Do You See What I See? I Guess It Depends Where Your Eyes Are.
We know the chicken crossed the road to get to other side, but how did he do it safely? Easy, by looking left and right at the same time. No left-right-and-left-again rule for this chicken. Anatomically designed with eyes on the side of his head, he was able to see panoramically, which in this case means that he could see to the left and to the right at the same time without moving his head.
I always wondered what it would be like to have the vision of an animal with eyes on the side of its head. To be able to see in different directions at the same time. Only being able to look forward is rather limiting at times. I’ve seen my parrot tilt his head and stare intently at something on the grass, but then thought, how do I know that he’s focusing on the ground, maybe something way up in the sky has caught his attention instead? Maybe there’s something in the grass and something flying up high and he’s watching both. I’ve tried to imagine what this ability is like and noticed that if you try to see what’s to your left and to your right at the same time (without moving your head), that your brain gets so lost in this impossible task that it stops its mindless chatter for a brief moment and you think of nothing. A useful aid in meditation don’t you think?
Why are cameleons good at meditation? Because they have a third eye. It’s situated in the middle of their foreheads and is sensitive to blue and violet light, but cannot form images.

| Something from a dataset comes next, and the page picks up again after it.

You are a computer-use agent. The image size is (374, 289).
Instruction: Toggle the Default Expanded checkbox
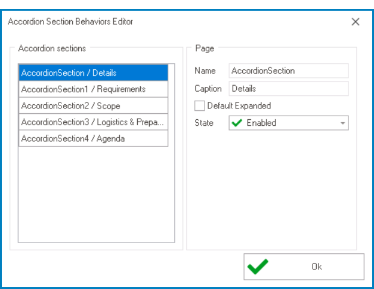coord(200,106)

Binocular v Monocular Vision
Having sideways facing eyes means that an animal has monocular vision (seeing out of one eye), but this is compensated with an almost 360° panoramic vision. Us, with our two forward facing eyes have a much smaller field of sight, but having eyes pointing in the same direction gives us binocular vision and the ability to judge depth. As the diagram shows, the location of the eyes changes the monocular to binocular ratio of vision.
The chameleon deserves a special mention at this juncture. With its eyes-on-stalks, it takes advantage of both panoramic vision (each eye can swivel 180°) and depth perception. Once it spots something (probably dinner) with one eye, it can swivel its other eye around, thus allowing it to see a single image of its target in stereoscopic vision and can measure the distance between itself and the unfortunate prey. All without moving its head. Clever huh?
Why has nature given different creatures different visual experiences?
The most obvious reason is that predator animals need to focus on their prey and be able to measure the distance between themselves and their prey so they can pounce effectively. Prey, in contrast, need to be aware of any predators so their panoramic vision means that it’s much harder to sneak up on them. (Sneaking up on a human predator from behind and shouting ‘boo’ has long been held an amusing pastime.)
But this cannot be the sole reason as there are a number of predator animals with eyes at the side, such as killer whales, hammer head sharks, mongooses, and there are some prey animals with front-facing eyes, e.g. fruit bats.
Considering this point, another reason has been put forward for the eye placement in animals from a study done by Rensselaer Polytechnic Institute in New York and the California Institute of Technology (Caltech), which has considered the importance of the habitat of the creature. Animals that largely live in cluttered enviroments e.g. forests, have developed forward facing eyes and binocular vision so that they can see through objects in front of them, such as leaves or small branches, which enables them to keep sight of their prey.
To prove this, try this experiment – Hold your finger in front of your eyes. Look at it with one eye only, the other closed and it appears a solid object. When you look at it with both eyes and focus on something beyond your finger, you can see through it. This only works with objects no wider than the width of your eyes.
Animals that live in non-cluttered environments (horses, birds etc) are better off taking advantage of greater field of vision. Obviously this theory doesn’t preclude the prey/predator one, but the research shows there does seem to be more than one simple reason for eye positioning.
I’ll never get to see through the eyes of a side-eyed creature, but it’ll never stop me from wondering how they see the world.
Today’s post was brought to you by a forward-facing eyed vegetarian.